Roberto Morales Muñ[email protected]
Recientemente, los ministros de Relaciones Exteriores de Brasil, Paraguay y Uruguay, Celso Amorim, José Moreno Ruffinelli y Didier Opertti, respectivamente, fueron recibidos en Sesión Extraordinaria del Comité de Representantes de la Asociación Latinoamericana de Integración (Aladi).
En dicha ocasión, el presidente del Comité de Representantes de la Aladi, Embajador Juan Carlos Olima, auguró mayores posibilidades para que las sociedades sean beneficiadas con la integración. Dicha postura quedó respaldada con la reciente reunión que mantuvieron los presidentes de Argentina y Brasil, destacando la integración como beneficio de la población, apoyando la construcción de un modelo de desarrollo sustentable dirigido al crecimiento, la justicia social y la dignidad de la persona, fundado a los principios de participación y transparencia en la ética.
La Aladi, no solamente ha constituido un órgano de integración regional que agrupa a los principales países de la región sino que representa el 80 por ciento del comercio exterior de América Latina, explicándose principalmente en el bagaje de experiencias y de know how acumulados y cuya importancia y trascendencia está debidamente demostrada por la operatividad de los países miembros en las negociaciones entre ellos y en otros foros como el ALCA y la OMC. Este organismo sirve de ejemplo para otros que han quedado retrasados en el tiempo y sus objetivos.
En el seno de la Aladi coexisten dos esquemas subregionales e integración, Mercosur y la Comunidad Andina, así como acuerdos bilaterales y multilaterales que involucran a los miembros de esos esquemas con los miembros de la Asociación. La participación activa en este esquema integrativo ha permitido a sus miembros firmar acuerdos de libre comercio con terceros países desarrollados, configurando una situación inédita de vínculos económicos y comerciales que confirman la voluntad de los gobiernos en profundizar el proceso de integración regional.
En el actual contexto la integración de América Latina y su dinámico relacionamiento con el resto del mundo siguen siendo el principal objetivo de la política exterior de Nicaragua y de otros muchos países del área por lo que considero necesario resaltar e insistir en el tema de que Nicaragua debe participar en la Aladi para tener un contacto más directo con el Mercosur y la Comunidad Andina, sobre todo ahora la Cancillería decidió cerrar nuestras Embajadas en el Perú y Ecuador; con el objetivo de crear o ampliar mucho más el espacio de libre comercio en las Américas.
A la fecha, considero necesario que Nicaragua deba fortalecer su actual estado de participación y pasar al siguiente nivel de observador a Miembro pleno. Bajo esta perspectiva podrá cumplir un relevante papel y su participación se circunscribe a obtener apoyo dentro del marco jurídico actual de los países miembros para profundizar y ampliar la integración de las economías latinoamericanas y constituirse en receptor de los análisis, estudios y reflexiones especializadas que provean a nuestro país de elementos de juicio suficientes y necesarios para tomar las mejores decisiones políticas que correspondan en materia económica y comercial, en el ámbito regional y continental, como en su relacionamiento con el resto de países del mundo.

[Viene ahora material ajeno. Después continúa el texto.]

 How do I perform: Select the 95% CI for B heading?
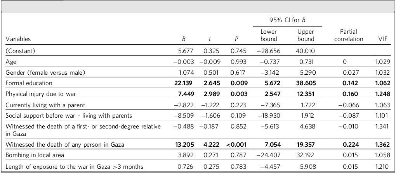287,20
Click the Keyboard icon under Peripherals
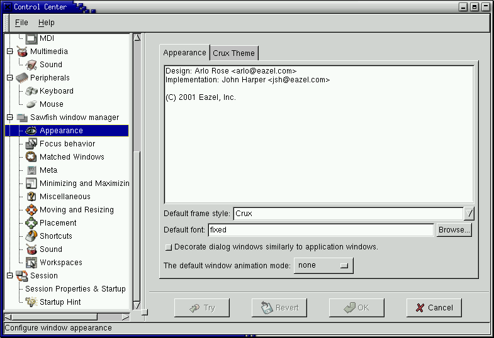Viewport: 494px width, 338px height. 31,91
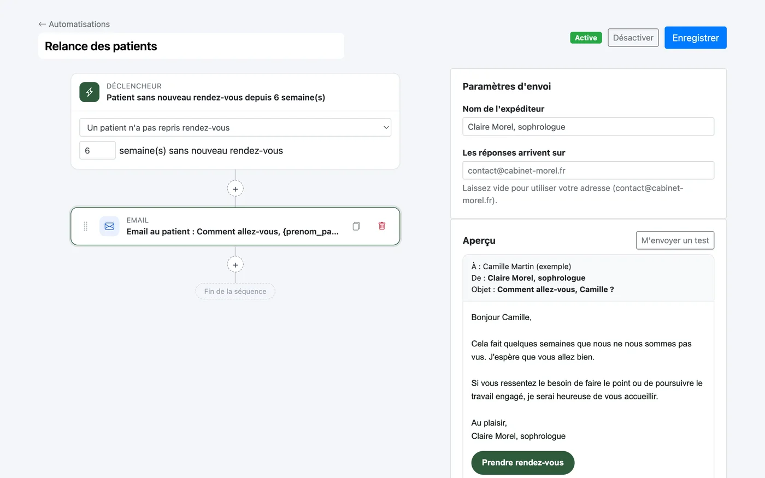Add a step after the email

[x=236, y=265]

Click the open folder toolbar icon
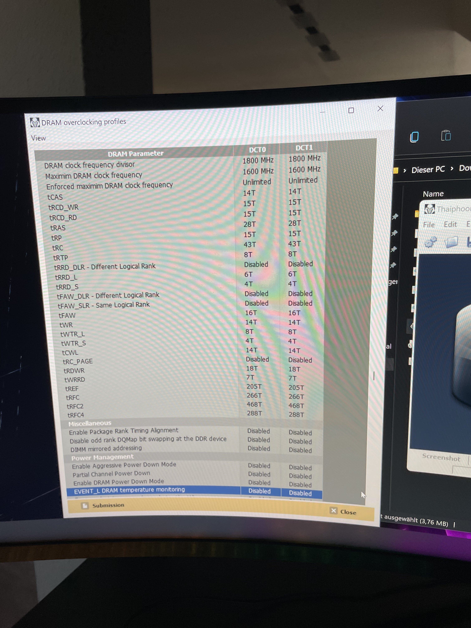(451, 242)

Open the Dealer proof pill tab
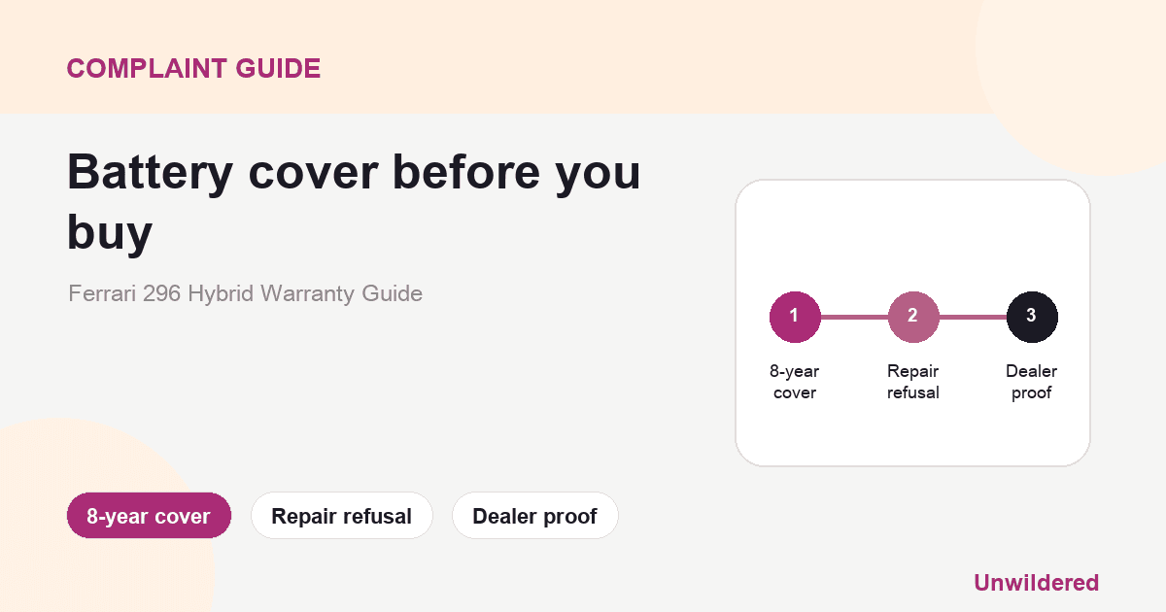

En este sentido, la sola visita de los Cancilleres del Mercosur representó políticamente un espaldarazo a la vigencia de la Aladi de su permanencia y de la necesidad de seguir captando miembros que fortalezcan dicha institución, los mecanismos de negociación y la consolidación de la integración de América Latina.
Mas recientemente, durante una visita oficial a Costa Rica, el canciller de Argentina, Carlos Ruckauf, manifestó el interés del Mercado Común del Sur —Mercosur— en avanzar hacia un acuerdo comercial con las naciones centroamericanas. El Canciller argentino expresó que existe una fuerte voluntad política de parte de los países miembros del Mercosur en estrechar lazos con las naciones centroamericanas y delegaron a Paraguay, como presidencia pro témpore, visitar Centroamérica para proponer un acuerdo profundo entre el Mercosur y las hermanas repúblicas centroamericanas. De la misma manera, el Canciller del Perú, Allan Wagner, acaba de declarar que Perú y Estados Unidos podrían negociar por la vía bilateral en el corto plazo un tratado de libre comercio. Debo resaltar que esta iniciativa norteamericana es consecuencia de la posición de Estados Unidos consistente en buscar un acuerdo marco con los países de la Comunidad Andina, al amparo de la Ley de Preferencias Arancelarias Andinas (ATPA, según sus siglas en inglés), para fortalecer su postura negociadora y su estrategia frente a Brasil.
De esta manera, queda fehacientemente demostrada la importancia y la relevancia de que Nicaragua participe en el foro de la Aladi, mucho más que en cualquier otro foro de integración.
El autor es Jurista en Derecho Internacional.